● **TRAVAIL À FAIRE**
- A) Traduisez en anglais, s'il vous plaît, cette phrase de l'entretien sur la découverte scientifique : « Monsieur Jourdain se réjouit de comprendre qu'il parle en prose quand il ne parle pas en vers. »
- B) Répondez à ces questions sur l'entretien sur la découverte scientifique :
(i) Quel auteur l'interviewé conseille-t-il de relire ?
(ii) Que deviennent les erreurs du physicien à mesure qu'il les débusque ?
(iii) De qui est le daïmon que l'interviewé propose ?
- C) Prolongez l'entretien sur la découverte scientifique à partir de sa dernière phrase.

● **TEXTE EXTRAIT**
==============================

Q. Mais la joie de la découverte scientifique, vous ne pouvez la nier ? Il y a là quelque chose qui s'échappe du monde des lumières…

JNC. Oui. Relisez Molière. Monsieur Jourdain se réjouit de comprendre qu'il parle en prose quand il ne parle pas en vers. Comprendre sa propre place dans le système, comprendre le rapport entre les apparences et la réalité, cela émerge du monde des lumières, ou cela le crée, selon votre point de vue, comme toute découverte. Et puis on peut atteindre la vérité par défaut, en comprenant ce qu'elle n'est pas. On éclaire alors ce qu'elle est, en négatif. Le physicien débusque pas à pas chacune de ses erreurs, qui s'amenuisent sans cesse, mais ne disparaissent jamais. S'il s'entête, cela le stresse, mais cela peut le réjouir s'il comprend pourquoi c'est sans fin, pourquoi il ne réussit qu'à perfectionner des mécanismes. 
  Alors finalement, si vous en êtes à chercher des daïmons, je vous propose celui de Gödel, qui instille une incomplétude au sein de toutes les théories, parce que ces théories, enfermées dans une logique qui décrit le monde vu à l'envers, ne contiendront jamais les sauts de logique qui composent le monde vrai.

==============================

● **ENTRÉES FOURNIES**
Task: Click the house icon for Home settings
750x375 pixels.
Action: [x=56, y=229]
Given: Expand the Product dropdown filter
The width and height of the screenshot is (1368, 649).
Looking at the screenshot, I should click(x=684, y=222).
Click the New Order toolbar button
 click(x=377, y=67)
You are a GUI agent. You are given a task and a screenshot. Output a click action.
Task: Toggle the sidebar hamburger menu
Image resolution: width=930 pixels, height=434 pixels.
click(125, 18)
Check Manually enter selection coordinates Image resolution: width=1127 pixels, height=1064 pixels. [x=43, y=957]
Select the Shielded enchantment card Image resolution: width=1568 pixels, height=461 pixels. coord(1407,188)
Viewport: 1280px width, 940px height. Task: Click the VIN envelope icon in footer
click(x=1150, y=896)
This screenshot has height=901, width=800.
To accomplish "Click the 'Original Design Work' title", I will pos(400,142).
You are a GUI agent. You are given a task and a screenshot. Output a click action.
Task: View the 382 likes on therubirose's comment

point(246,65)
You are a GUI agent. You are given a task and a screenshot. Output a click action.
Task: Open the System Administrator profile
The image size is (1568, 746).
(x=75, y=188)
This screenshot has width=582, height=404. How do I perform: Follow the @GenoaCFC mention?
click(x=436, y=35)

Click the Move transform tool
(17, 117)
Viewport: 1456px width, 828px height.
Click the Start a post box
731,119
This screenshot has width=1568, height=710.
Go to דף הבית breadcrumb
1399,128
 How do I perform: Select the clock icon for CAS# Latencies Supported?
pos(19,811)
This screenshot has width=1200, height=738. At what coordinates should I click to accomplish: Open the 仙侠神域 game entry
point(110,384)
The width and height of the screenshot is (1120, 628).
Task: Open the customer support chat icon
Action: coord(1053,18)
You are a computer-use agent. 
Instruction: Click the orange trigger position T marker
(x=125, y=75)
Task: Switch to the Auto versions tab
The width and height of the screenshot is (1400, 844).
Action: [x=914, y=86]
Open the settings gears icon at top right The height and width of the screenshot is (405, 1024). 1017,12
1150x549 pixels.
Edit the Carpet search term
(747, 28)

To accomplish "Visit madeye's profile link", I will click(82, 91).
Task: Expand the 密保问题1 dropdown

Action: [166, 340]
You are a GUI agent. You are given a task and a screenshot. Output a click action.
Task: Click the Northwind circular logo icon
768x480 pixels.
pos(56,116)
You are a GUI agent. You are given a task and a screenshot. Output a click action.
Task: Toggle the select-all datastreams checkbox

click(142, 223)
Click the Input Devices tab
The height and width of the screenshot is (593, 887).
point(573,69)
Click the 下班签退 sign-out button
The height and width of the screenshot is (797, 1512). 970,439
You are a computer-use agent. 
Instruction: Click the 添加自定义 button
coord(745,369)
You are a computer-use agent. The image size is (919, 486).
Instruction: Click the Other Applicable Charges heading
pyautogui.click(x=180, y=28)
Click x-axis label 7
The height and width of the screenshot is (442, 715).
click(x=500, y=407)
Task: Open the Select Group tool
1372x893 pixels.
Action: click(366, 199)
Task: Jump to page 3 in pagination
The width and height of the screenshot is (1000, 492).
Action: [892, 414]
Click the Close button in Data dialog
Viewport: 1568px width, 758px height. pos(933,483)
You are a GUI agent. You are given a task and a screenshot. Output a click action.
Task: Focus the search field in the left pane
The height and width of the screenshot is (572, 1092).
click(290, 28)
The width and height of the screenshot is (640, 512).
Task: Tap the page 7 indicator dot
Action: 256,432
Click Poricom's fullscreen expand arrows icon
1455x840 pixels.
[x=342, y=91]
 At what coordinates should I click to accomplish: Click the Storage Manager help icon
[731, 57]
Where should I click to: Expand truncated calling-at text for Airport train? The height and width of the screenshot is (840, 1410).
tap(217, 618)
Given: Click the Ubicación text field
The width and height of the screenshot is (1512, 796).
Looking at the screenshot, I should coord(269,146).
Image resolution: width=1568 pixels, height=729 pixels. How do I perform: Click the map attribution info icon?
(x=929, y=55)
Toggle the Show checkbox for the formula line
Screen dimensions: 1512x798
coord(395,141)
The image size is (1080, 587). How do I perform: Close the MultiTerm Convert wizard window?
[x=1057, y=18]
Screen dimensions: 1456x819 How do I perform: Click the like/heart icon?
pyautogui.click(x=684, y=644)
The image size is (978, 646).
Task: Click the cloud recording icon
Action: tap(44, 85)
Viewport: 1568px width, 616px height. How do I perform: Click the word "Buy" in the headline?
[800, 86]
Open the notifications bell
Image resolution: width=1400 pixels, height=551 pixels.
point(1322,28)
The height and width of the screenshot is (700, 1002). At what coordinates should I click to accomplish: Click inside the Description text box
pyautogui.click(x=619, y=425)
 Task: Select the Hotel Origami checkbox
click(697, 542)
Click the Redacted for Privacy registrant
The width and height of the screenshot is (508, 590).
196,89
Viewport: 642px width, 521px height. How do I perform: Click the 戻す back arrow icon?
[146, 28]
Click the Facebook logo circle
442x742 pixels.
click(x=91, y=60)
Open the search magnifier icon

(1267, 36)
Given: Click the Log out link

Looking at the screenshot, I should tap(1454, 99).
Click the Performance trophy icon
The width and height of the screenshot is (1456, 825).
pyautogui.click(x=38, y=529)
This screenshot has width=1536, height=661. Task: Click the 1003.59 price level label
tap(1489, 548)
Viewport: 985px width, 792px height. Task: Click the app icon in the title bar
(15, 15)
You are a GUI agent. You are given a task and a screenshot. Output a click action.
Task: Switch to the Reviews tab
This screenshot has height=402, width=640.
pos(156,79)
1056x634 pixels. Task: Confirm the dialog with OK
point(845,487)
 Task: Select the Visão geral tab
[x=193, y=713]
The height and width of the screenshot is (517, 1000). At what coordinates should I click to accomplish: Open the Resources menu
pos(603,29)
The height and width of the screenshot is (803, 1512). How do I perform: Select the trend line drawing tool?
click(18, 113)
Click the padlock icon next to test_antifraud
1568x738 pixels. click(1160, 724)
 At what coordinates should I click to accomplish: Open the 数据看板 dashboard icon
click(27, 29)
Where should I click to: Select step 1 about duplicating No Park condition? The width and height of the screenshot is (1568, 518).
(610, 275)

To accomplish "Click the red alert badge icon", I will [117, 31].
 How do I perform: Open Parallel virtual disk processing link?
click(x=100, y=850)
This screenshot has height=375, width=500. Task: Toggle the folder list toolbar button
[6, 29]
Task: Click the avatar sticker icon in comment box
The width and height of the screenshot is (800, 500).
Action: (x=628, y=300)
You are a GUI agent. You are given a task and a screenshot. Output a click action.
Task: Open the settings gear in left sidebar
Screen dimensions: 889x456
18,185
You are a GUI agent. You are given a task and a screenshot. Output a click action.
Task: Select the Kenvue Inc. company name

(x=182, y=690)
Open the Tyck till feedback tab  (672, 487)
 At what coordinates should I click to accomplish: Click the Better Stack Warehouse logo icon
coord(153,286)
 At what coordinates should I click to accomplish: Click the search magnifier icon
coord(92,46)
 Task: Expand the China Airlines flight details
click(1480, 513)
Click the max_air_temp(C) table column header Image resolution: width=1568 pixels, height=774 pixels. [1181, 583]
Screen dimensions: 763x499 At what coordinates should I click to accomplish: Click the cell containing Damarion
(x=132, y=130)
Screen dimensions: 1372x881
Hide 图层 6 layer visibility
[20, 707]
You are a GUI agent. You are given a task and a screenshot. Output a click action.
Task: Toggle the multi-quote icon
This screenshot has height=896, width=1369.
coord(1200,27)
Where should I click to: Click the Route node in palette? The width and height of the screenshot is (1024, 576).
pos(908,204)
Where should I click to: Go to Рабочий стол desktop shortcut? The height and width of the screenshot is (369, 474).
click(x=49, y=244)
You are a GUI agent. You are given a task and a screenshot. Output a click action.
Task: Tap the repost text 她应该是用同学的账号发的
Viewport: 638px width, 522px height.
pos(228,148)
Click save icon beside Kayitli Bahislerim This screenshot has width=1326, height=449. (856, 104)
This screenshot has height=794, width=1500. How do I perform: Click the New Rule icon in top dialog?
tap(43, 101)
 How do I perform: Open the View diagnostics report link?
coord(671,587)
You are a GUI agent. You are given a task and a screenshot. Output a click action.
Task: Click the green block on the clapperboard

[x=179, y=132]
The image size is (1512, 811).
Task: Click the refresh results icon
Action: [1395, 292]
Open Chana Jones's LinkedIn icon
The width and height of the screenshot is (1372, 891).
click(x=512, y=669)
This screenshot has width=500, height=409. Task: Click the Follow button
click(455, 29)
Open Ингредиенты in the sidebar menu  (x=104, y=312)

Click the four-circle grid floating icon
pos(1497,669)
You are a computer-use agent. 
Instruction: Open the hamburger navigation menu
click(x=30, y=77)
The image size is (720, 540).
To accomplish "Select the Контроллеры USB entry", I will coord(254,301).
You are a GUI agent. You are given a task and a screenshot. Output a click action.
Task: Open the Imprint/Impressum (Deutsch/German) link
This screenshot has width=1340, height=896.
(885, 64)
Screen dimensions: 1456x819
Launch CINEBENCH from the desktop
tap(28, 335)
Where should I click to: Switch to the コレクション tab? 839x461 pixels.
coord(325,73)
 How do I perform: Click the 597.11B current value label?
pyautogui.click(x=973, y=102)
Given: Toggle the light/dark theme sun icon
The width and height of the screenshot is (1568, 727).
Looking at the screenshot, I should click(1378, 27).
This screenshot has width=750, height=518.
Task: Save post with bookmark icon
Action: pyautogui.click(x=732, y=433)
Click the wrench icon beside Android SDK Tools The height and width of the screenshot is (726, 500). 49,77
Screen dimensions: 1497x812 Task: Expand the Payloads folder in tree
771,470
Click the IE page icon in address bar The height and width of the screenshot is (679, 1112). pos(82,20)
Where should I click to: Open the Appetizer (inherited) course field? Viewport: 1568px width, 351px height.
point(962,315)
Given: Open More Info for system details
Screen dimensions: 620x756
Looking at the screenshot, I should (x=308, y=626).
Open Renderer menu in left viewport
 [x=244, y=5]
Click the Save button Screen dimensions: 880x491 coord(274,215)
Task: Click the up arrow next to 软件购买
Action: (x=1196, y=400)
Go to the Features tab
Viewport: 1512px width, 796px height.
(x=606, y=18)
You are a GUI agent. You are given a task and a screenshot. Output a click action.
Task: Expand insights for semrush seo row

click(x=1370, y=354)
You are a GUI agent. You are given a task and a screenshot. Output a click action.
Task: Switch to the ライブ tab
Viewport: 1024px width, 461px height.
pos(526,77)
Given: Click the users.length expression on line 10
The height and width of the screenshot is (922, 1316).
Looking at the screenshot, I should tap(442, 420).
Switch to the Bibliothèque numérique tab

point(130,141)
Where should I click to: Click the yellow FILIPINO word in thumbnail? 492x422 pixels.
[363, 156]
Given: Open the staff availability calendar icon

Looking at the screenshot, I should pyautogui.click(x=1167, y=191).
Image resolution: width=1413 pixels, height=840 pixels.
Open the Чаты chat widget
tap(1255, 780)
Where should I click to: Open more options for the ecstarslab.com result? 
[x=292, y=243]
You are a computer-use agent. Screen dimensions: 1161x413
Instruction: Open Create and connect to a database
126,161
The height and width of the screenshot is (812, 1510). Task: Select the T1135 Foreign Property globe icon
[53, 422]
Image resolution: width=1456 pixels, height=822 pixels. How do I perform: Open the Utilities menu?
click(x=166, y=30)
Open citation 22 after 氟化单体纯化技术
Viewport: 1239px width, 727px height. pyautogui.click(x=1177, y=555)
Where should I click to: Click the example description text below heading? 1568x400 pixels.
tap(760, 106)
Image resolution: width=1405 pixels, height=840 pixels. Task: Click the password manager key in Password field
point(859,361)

==============================

● **RÉSULTATS DES TÂCHES**
- A) Monsieur Jourdain rejoices at understanding that he speaks in prose when he is not speaking in verse.

- B)
(i) Molière.
(ii) Elles s'amenuisent sans cesse, mais ne disparaissent jamais.
(iii) De Gödel.

- C)
Q. En somme vous mettez la réalité seulement dans le progrès des apparences, disons même dans une sorte de dérivée des apparences si je me souviens de mes mathématiques élémentaires.

JNC. C'est une idée rivale de celle des vue de face et à l'envers, que j'ai utilisée en particulier dans un article intitulé "Du réel voilé au réel natif" : "Si le monde des choses est la fonction, la vraie réalité est sa dérivée". Ou bien, changeant de point de vue et sollicitant encore vos souvenirs de lycéen, je dirai que les apparences sont la fonction primitive de la vraie réalité, une accumulation de cendres dans notre passé, une solidification dans notre esprit.